◆ **Stated exercise**: Give the stretch of the material below, from the line containing "Task: Click the ポリシーを追加 page heading" through the end, as a JSON list of strings with one string per line and blank lines left out.
******
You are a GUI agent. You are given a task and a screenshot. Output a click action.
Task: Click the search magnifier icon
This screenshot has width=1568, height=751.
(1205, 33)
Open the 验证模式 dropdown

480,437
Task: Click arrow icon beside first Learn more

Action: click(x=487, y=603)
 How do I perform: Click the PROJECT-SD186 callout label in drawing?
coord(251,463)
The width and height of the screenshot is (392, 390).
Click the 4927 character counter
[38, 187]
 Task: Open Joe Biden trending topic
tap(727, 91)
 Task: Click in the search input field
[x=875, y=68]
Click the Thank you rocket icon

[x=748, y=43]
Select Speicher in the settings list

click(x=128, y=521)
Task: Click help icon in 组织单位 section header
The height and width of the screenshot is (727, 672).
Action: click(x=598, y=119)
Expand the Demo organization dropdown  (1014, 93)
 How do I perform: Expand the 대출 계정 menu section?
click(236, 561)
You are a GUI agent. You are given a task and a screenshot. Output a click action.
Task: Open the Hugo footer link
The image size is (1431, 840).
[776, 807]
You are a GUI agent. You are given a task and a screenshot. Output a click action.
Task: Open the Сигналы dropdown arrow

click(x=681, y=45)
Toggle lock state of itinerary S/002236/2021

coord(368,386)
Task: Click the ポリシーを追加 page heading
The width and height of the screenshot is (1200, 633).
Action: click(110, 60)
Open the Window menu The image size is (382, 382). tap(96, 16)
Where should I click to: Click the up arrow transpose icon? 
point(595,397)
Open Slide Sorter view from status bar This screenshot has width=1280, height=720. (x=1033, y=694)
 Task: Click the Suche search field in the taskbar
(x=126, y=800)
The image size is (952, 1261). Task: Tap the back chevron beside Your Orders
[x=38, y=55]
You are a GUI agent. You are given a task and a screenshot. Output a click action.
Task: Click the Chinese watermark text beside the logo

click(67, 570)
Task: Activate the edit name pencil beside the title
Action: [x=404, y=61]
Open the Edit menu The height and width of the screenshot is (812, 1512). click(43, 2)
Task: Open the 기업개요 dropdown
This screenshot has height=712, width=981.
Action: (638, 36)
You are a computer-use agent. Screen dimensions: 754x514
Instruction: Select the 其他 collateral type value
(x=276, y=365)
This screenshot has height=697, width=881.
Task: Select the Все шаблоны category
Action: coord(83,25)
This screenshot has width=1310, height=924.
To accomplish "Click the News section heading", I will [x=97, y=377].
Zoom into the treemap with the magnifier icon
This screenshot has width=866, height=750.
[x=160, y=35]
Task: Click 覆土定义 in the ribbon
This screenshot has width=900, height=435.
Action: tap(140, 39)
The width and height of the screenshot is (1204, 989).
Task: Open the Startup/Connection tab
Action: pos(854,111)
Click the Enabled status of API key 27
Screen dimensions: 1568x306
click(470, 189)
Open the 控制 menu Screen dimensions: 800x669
******
◆ **Complete output**:
[
  "Task: Click the ポリシーを追加 page heading",
  "The width and height of the screenshot is (1200, 633).",
  "Action: click(110, 60)",
  "Open the Window menu The image size is (382, 382). tap(96, 16)",
  "Where should I click to: Click the up arrow transpose icon? ",
  "point(595,397)",
  "Open Slide Sorter view from status bar This screenshot has width=1280, height=720. (x=1033, y=694)",
  " Task: Click the Suche search field in the taskbar",
  "(x=126, y=800)",
  "The image size is (952, 1261). Task: Tap the back chevron beside Your Orders",
  "[x=38, y=55]",
  "You are a GUI agent. You are given a task and a screenshot. Output a click action.",
  "Task: Click the Chinese watermark text beside the logo",
  "click(67, 570)",
  "Task: Activate the edit name pencil beside the title",
  "Action: [x=404, y=61]",
  "Open the Edit menu The height and width of the screenshot is (812, 1512). click(43, 2)",
  "Task: Open the 기업개요 dropdown",
  "This screenshot has height=712, width=981.",
  "Action: (638, 36)",
  "You are a computer-use agent. Screen dimensions: 754x514",
  "Instruction: Select the 其他 collateral type value",
  "(x=276, y=365)",
  "This screenshot has height=697, width=881.",
  "Task: Select the Все шаблоны category",
  "Action: coord(83,25)",
  "This screenshot has width=1310, height=924.",
  "To accomplish \"Click the News section heading\", I will [x=97, y=377].",
  "Zoom into the treemap with the magnifier icon",
  "This screenshot has width=866, height=750.",
  "[x=160, y=35]",
  "Task: Click 覆土定义 in the ribbon",
  "This screenshot has width=900, height=435.",
  "Action: tap(140, 39)",
  "The width and height of the screenshot is (1204, 989).",
  "Task: Open the Startup/Connection tab",
  "Action: pos(854,111)",
  "Click the Enabled status of API key 27",
  "Screen dimensions: 1568x306",
  "click(470, 189)",
  "Open the 控制 menu Screen dimensions: 800x669"
]